The study expanded on an idea by Dr Nicolas Rothen who had trained people for 10 minutes a day for a week. The results were not dramatic but nevertheless interesting. ‘My idea was to train them for a lot longer and make the tasks as motivating as possible,’ says Dr Bor, ‘I had specific ideas about how to train as subjects to maximize the benefits, that’s basically what we did in the study and we did see strong cognitive benefits.’
They not only discovered that after the training the participants were able to pass the standard tests for synaesthesia, but those in the study who underwent training saw a leap in IQ on average of 12 points compared to those who didn’t have the training. Though Dr Bor stresses the leap in IQ is very much a provisional result and needs further confirmation with a different active control group, the result demands further attention. ‘It’s very rare in the literature, in particular when you talking about an already relatively bright population such as the student population to boost IQ. That’s extremely rare to discover.’ They are currently doing a study to test this initial finding.
Aside from issues of memory, it makes intuitive sense that the ability to get a different perspective on a problem can provide insight.
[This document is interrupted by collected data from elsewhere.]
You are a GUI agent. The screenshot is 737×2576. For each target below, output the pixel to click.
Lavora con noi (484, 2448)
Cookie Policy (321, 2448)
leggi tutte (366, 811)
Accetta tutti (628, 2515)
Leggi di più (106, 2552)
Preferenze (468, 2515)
In 2014, the Ford Motor Company created a special position within their company for engineer and synaesthete Michael Haverkamp – Specialist Cross-Sensory Harmonization. Haverkamp brings a cross-sensory approach to car design. As Dr Bor says, ‘synaesthetes on the whole are really pleased and proud that they are synaesthetes, they tend to get a memory advantage and they see the word in this extra special way.’ Training the brain to experience the world in a different way suggests that increased memory capacity may be just one of the benefits.